Written request A -> In the profile of Eliza Griswold below, why does she say she always tries to complicate what we understand? Answer in one to three sentences.

Extracted text ->

(begin)

Writing for the Greater Good
From liminal spaces, Pulitzer Prize-winner Eliza Griswold ’91 shares her sense of the world.
BY IAN ALDRICH
Eliza Griswold is a writer who cuts across genres and interests. She’s a poet and a journalist who’s explored the war on terror, matters around spiritual faith, and journeys through desolation and catastrophe with equal finesse. Her first book of nonfiction, 2010’s “The Tenth Parallel,” examined the regions of the world where Islam and Christianity clash. Her second, “Amity and Prosperity: One Family and the Fracturing of America,” investigated the impact of fracking in Pennsylvania and earned her a 2019 Pulitzer Prize for General Nonfiction. A year later, her second collection of poems, the deeply personal “If Men, Then,” was named as one of Vogue’s most anticipated books of 2020.
What’s the connective tissue? Perhaps it’s Griswold’s comfort in exploring the uncomfortable. For her, the most interesting stories, maybe the most important stories, reside in the spaces between worlds.
“I’m interested in liminal spaces,” says Griswold, a longtime contributor to The New Yorker. “I don’t like easy categorization, and I don’t like easy ideas. I’m always looking to complicate what we understand, because the more complicated the picture, the more accurate the picture. Maybe my work would be more popular if I could just write in a more black and white way, but my own ambition is frustrated by my sense of the world.”
While popularity may be subjective, the accolades that have come Griswold’s way are concrete and plentiful. Over a career that has spanned more than two decades, she has reached the pinnacle of her profession. In addition to a Pulitzer, “Amity and Prosperity” earned a Ridenhour Book Prize, and “A Circle of Hope: Reckoning with Love, Power, and Justice in an American Church,” published last year, was a finalist for the National Book Award for Nonfiction.
Along the way, Griswold has received prestigious fellowships from New America Foundation, the Guggenheim Foundation, Harvard University and Harvard Divinity School, while other recognitions— the Rome Prize in Poetry by the American Academy of Arts and Letters, the J. Anthony Lukas Prize for nonfiction, and a PEN award for translating “I Am the Beggar of the World” from Pashto — reflect her ability to work across disciplines. Since 2016, she has also served as a distinguished writer in residence at New York University and last year returned to her alma mater, Princeton University, as its director of the Humanities Council’s Program in Journalism.

(end)

Data shown ->
(begin)

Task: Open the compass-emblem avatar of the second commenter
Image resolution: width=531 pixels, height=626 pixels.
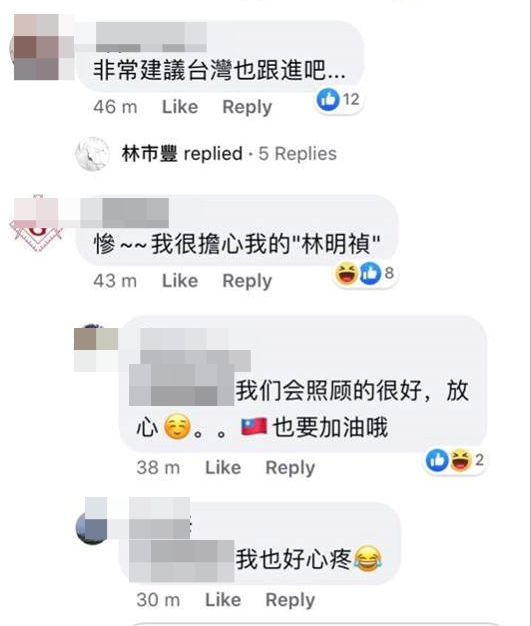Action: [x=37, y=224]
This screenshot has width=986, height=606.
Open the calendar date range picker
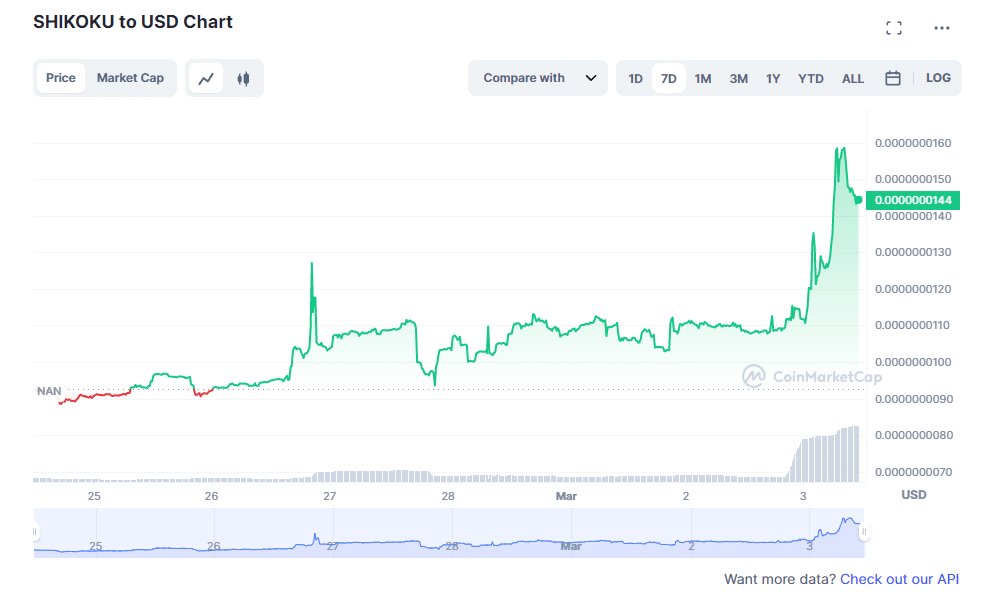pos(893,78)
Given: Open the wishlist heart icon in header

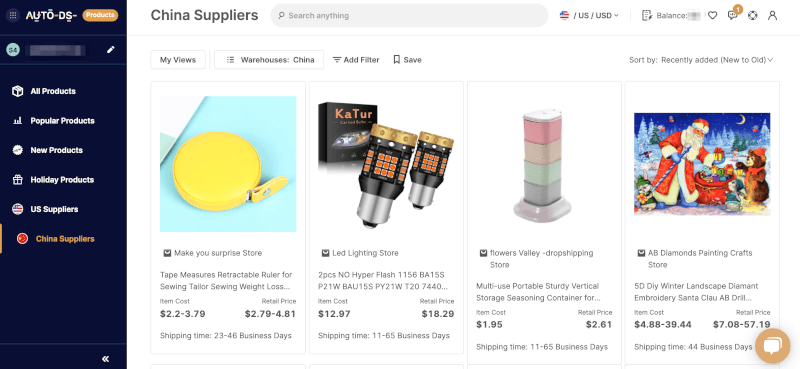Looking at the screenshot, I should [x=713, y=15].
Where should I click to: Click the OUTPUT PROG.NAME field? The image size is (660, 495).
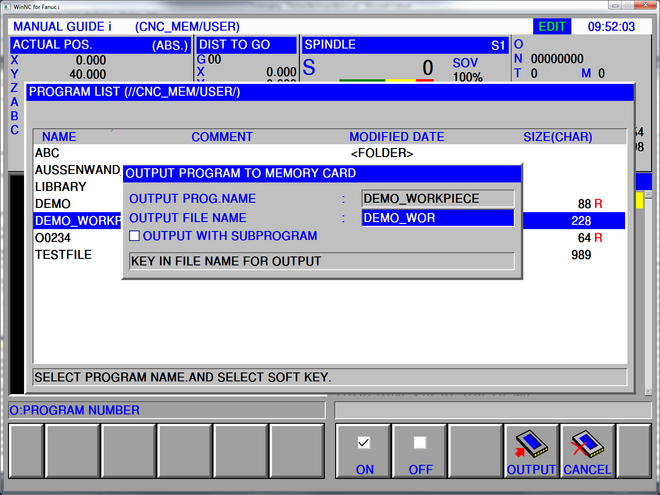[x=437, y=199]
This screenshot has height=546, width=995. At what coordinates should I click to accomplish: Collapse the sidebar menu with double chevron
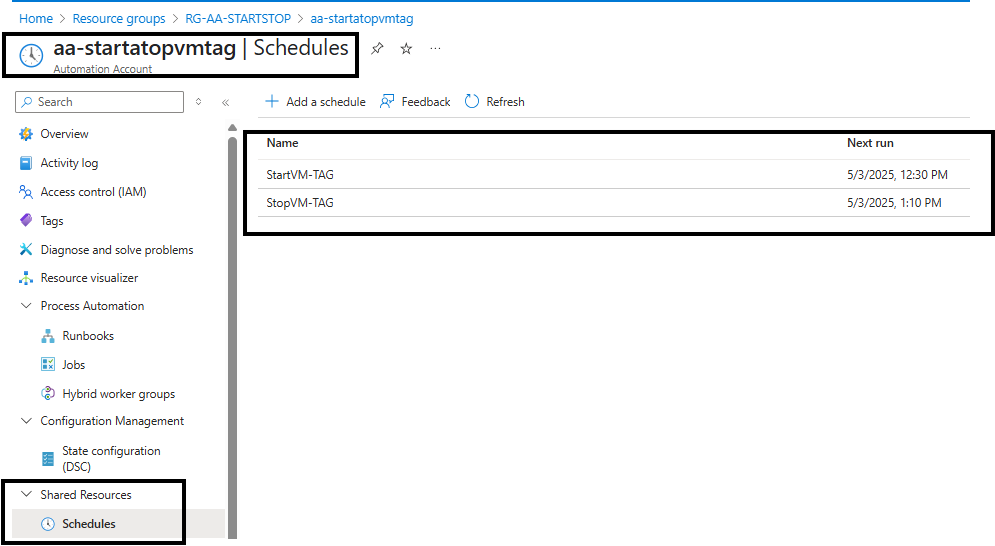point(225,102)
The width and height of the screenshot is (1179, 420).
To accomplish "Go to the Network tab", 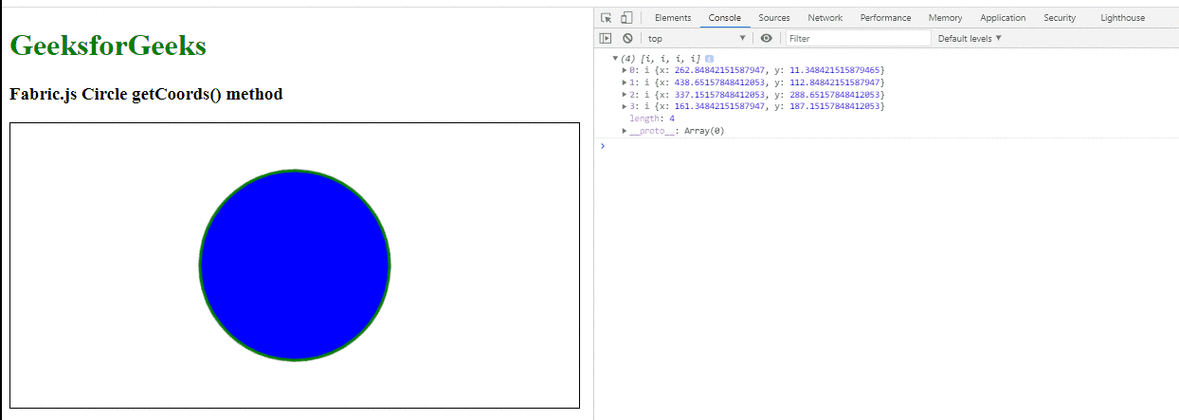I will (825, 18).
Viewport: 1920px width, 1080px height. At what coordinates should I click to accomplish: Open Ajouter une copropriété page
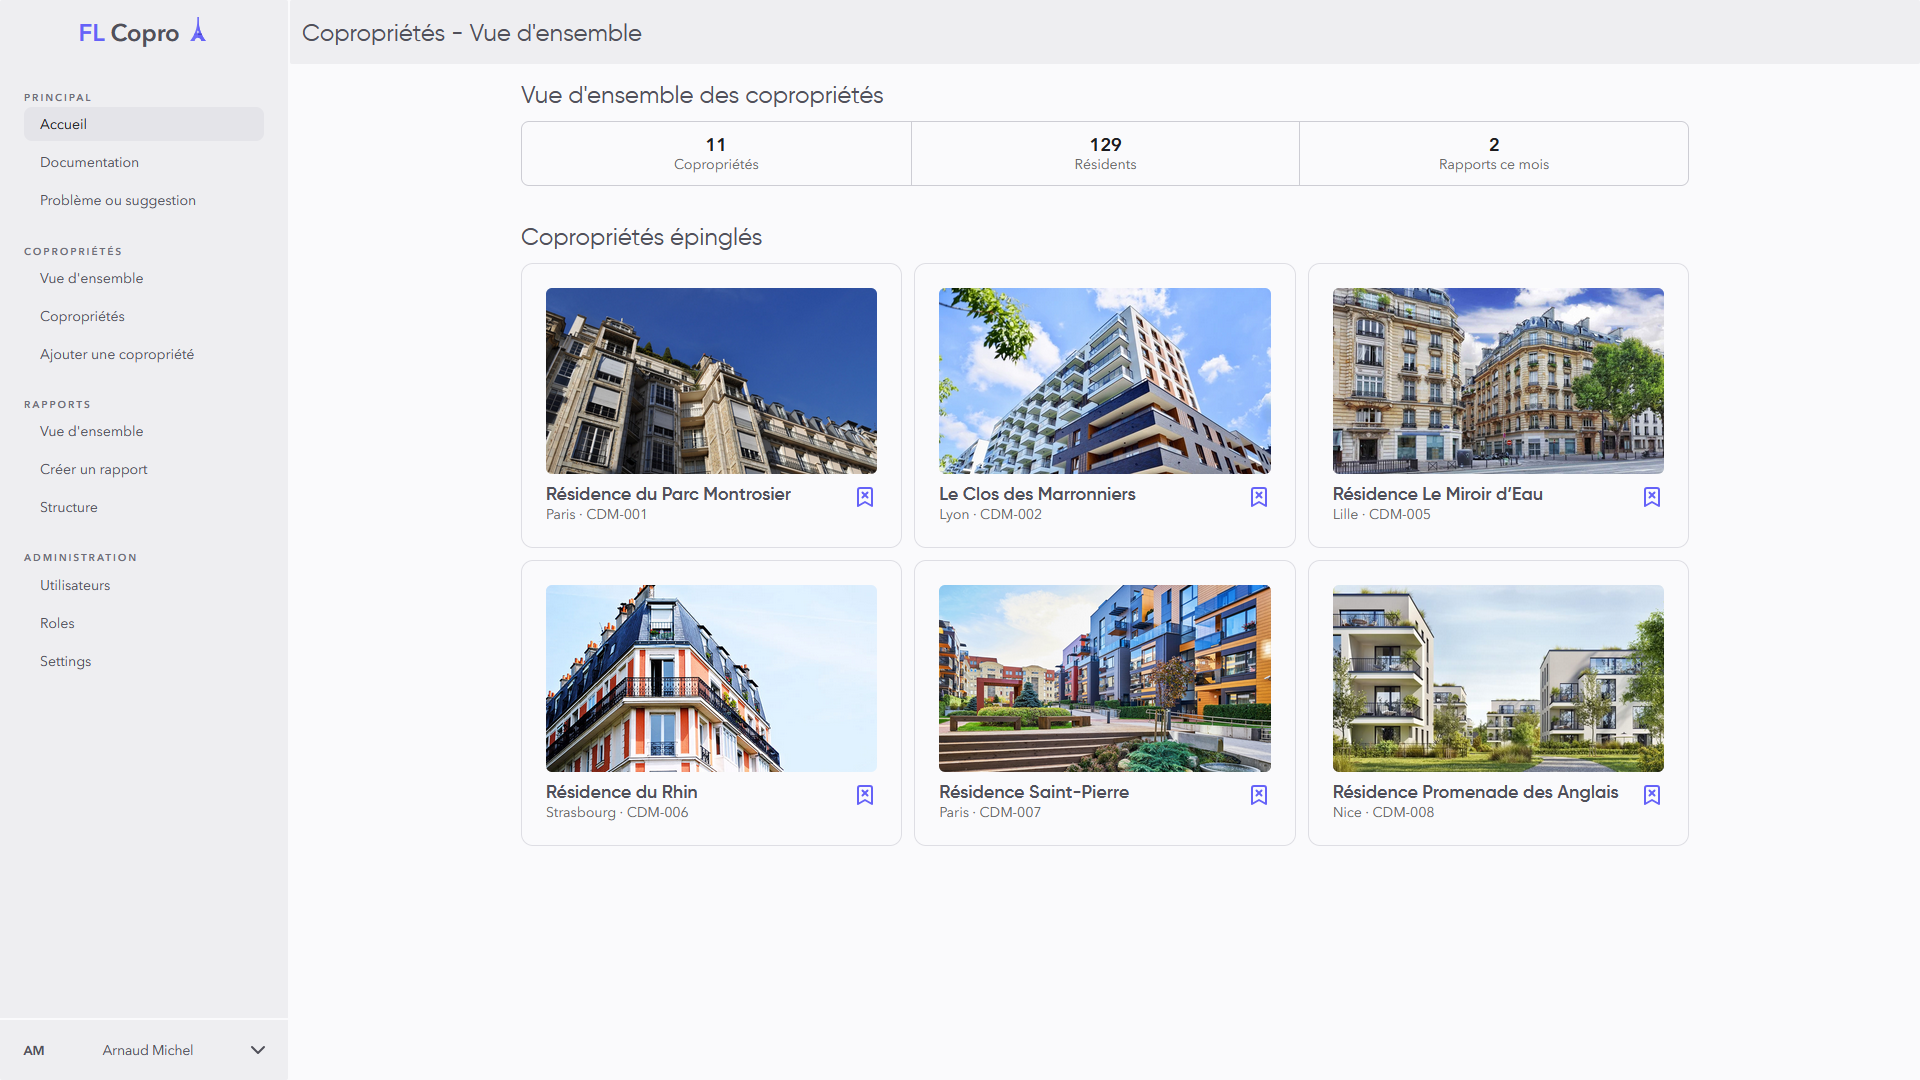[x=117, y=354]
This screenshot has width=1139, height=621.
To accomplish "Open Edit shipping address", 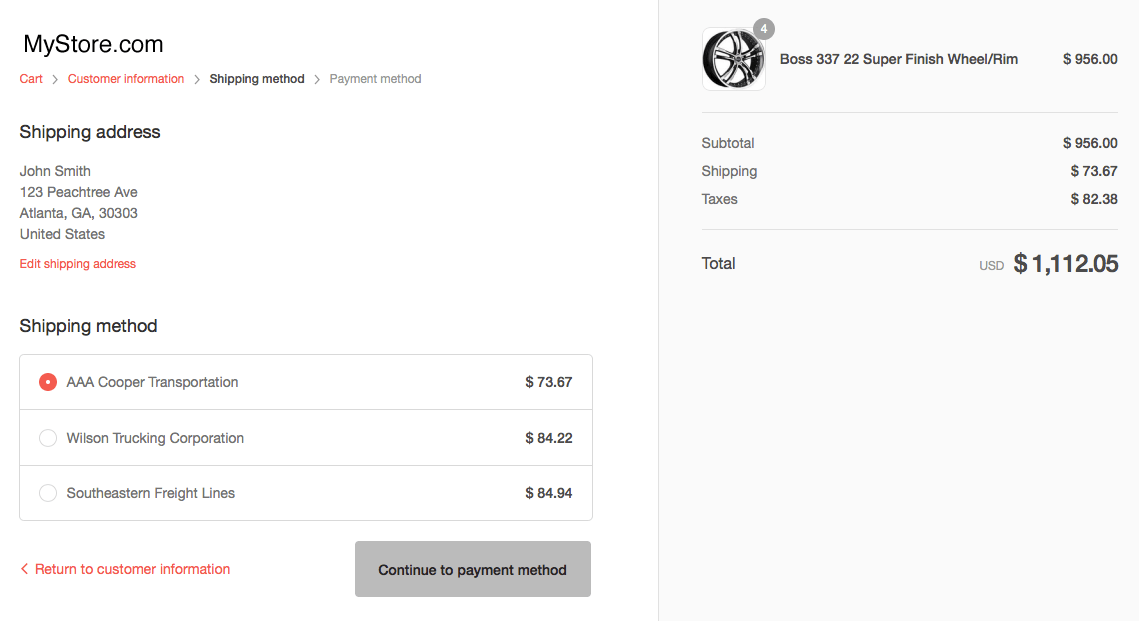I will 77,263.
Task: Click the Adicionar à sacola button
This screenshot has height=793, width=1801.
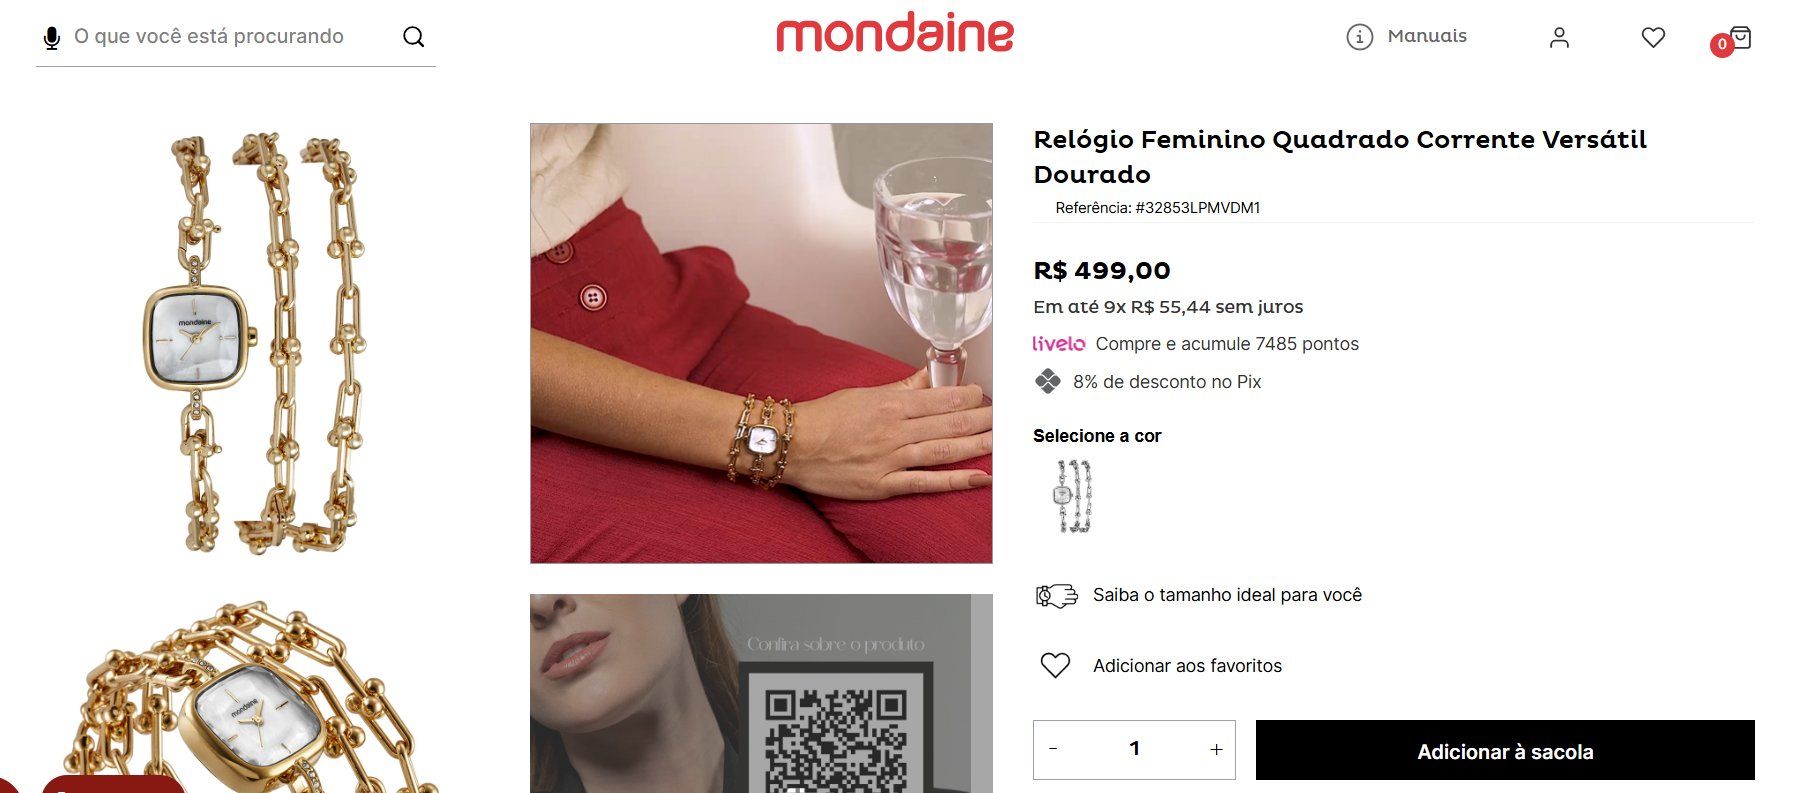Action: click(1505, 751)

(end)

Written request B -> Reproduce the entries from their very start through the line holding "[x=437, y=199]", inclusive, and leave the pictures out.

Exercise response A -> She believes that the more complicated the picture, the more accurate it is. She doesn't like easy categories or easy ideas, so she works to complicate what we understand.

Exercise response B ->
Task: Open the compass-emblem avatar of the second commenter
Image resolution: width=531 pixels, height=626 pixels.
Action: [x=37, y=224]
This screenshot has width=986, height=606.
Open the calendar date range picker
pos(893,78)
Given: Open the wishlist heart icon in header

Looking at the screenshot, I should [x=713, y=15].
Where should I click to: Click the OUTPUT PROG.NAME field? The image size is (660, 495).
[x=437, y=199]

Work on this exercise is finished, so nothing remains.